Q: What was the song process for this new album?

A: The process for this album was getting together, jamming for hours on end and trusting [the] process enough to always arrive at a point of musical consensus. Each band member brings such a unique and diverse lived experience in music and community. This experience is intentionally looked at as a resource and more importantly a responsibility that is essential to the creation of collective knowledge (songs). Once the ideas manifest we spend a whole lot of time refining them and arranging. The last piece is to rehearse for the studio. We don’t like to spend a whole lot of time in the recording studio. For this album we were so fortunate to work with Robert Carranza, a world class engineer and producer from East LA. Because of our long standing relationship with Robert, the time in the studio was fluid and productive. Often times it’s about the intangible and unspoken things that have so much meaning in producing records.

Q: Being a Chicano based group/activists, do you feel that your music can resonate with the current struggles of injustice America is facing right now?
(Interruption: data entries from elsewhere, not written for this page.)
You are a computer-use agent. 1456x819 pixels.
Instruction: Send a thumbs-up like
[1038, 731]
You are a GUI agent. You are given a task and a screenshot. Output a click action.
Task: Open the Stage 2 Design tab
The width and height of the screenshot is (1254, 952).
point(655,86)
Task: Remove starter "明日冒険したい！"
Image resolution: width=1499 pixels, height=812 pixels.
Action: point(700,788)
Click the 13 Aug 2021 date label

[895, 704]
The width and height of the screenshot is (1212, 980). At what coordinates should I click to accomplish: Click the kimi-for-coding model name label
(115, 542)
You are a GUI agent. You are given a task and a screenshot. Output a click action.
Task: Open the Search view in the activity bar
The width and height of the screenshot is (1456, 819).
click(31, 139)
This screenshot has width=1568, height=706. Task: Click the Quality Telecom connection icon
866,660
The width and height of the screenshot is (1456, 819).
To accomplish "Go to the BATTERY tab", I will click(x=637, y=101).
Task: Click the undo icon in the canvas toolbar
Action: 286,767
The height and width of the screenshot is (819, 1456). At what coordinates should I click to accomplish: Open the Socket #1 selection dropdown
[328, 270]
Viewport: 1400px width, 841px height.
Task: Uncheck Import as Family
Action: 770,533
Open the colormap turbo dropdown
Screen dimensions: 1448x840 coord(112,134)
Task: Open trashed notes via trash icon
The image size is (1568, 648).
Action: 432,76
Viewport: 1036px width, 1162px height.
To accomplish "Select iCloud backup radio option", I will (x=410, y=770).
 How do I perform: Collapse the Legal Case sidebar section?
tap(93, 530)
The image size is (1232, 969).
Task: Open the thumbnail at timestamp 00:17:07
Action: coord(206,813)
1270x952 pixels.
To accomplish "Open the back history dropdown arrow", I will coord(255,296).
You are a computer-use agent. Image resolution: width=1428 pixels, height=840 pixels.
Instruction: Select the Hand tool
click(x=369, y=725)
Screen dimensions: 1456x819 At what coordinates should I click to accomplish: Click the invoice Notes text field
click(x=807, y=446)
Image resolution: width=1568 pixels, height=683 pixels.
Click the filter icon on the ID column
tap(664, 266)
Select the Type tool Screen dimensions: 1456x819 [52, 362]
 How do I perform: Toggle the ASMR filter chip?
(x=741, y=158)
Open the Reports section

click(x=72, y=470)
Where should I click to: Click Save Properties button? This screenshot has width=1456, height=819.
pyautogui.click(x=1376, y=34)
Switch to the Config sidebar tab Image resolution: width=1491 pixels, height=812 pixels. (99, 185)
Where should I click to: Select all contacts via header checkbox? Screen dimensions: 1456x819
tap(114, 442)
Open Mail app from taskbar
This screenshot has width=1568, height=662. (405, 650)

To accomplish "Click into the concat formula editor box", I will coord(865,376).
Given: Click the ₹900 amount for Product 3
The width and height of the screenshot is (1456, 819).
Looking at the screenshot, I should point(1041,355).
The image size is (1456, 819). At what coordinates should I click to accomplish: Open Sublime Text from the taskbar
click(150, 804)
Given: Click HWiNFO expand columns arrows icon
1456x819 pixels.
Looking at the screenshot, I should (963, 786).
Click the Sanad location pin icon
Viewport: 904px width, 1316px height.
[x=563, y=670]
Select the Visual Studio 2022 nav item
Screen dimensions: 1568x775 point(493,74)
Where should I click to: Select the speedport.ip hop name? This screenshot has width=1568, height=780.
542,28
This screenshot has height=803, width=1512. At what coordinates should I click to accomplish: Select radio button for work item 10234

A: I know our music resonates beyond the confines of the US. We have worked hard to build real relationships with artists and community around the world. For me, Chicano means that you carry a great sense of accountability to humanity as a whole. And you’re doing this as informed by your experience growing up and living in the barrio understanding that the same systems of oppression affect working people all over the world. As a band, we are committed to developing and implementing ways in which we can have deep and meaningful spaces where we can be in community with music and in music with community.

This whole album is dedicated to ways in which we can maintain hope through regenerative processes that already exist in plenty in our communities.

Q: Having been influenced by many different genres and artists, which have inspired the band the most?

A: I’m obsessed with music from Manchester England in the 1980’s. Especially the Smtihs. There are so many parallels to how a musician like Johnny Marr goes about living music and how Chicano musicians do it. The band as a whole has been utterly inspired by El Nuevo Movimiento Jaranero in Veracruz. Groups like Mono Blanco, Son de Madera and Los Cojolites have given us so much to think about and ways to express these thoughts and feelings. Lastly, Los Lobos as our musical parents. One song in particular, Be Still, opened my mind to the possibilities of articulating our dreams.

Quetzal will be having an album release concert at the Japanese American Cultural & Community Center on March 25th at 7p.m.